COVI-VAC (U.S. COVID-19 vaccine)

Vaccine description
- Target: SARS-CoV-2
- Vaccine type: Attenuated

Clinical data
- Trade names: CDX-005
- Other names: Covi-Vax
- Routes of administration: Intranasal

Identifiers
- CAS Number: 2695472-84-3;

= COVI-VAC (U.S. COVID-19 vaccine) =

Vaccine candidate against COVID-19

COVI-VAC (codenamed CDX-005) is a COVID-19 vaccine developed by Codagenix, Inc. In December 2020, COVI-VAC started a Phase I clinical trial, involving 48 participants.
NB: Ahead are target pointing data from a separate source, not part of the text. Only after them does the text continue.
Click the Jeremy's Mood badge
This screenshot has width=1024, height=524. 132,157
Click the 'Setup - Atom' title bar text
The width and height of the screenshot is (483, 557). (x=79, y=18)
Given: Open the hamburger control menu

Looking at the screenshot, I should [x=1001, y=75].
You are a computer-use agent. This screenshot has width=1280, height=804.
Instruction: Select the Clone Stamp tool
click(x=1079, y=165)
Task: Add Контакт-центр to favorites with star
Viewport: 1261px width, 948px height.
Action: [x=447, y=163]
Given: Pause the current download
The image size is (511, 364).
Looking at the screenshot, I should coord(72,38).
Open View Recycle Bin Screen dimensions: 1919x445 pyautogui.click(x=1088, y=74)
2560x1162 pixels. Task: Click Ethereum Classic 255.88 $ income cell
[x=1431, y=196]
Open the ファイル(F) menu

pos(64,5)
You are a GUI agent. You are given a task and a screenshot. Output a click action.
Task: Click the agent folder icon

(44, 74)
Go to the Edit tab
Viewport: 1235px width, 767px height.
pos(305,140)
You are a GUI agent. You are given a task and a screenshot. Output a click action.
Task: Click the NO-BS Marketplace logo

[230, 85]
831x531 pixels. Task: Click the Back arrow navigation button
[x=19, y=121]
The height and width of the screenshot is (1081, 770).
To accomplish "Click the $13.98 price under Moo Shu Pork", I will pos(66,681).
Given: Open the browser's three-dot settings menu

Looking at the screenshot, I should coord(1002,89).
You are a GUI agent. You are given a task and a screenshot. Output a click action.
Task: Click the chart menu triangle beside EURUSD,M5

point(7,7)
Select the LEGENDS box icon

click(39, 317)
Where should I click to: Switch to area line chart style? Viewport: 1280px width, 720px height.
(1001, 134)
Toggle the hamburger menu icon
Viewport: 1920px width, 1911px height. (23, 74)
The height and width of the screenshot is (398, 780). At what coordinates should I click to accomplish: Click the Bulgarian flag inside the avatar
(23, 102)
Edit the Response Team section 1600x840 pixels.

The trial was scheduled to complete in June 2021, with results to be reported by May 2022. On September 29, 2021, Codagenix presented positive phase 1 data for COVI-VAC at IDWEEK2021. Data indicates that COVI-VAC is well tolerated, with no significant adverse events reported and that administration of the intranasal vaccine was immunogenic and capable of blocking nasal replication of the virus with minimal viral shedding, recorded at levels lower than those likely to result in subsequent transmission of COVID-19. Furthermore, COVI-VAC was shown to stimulate both serum and mucosal antibody immune responses.

== Medical uses ==
The vaccine is administered intranasally and requires a single dose.

== Pharmacology ==
COVI-VAC is a live attenuated vaccine.

== Clinical trials ==

=== Phase I ===
In December 2020, Codagenix started a Phase I trial in the United Kingdom.

In September 2021, Codagenix reported that the trial had shown COVI-VAC to be safe and immunogenic.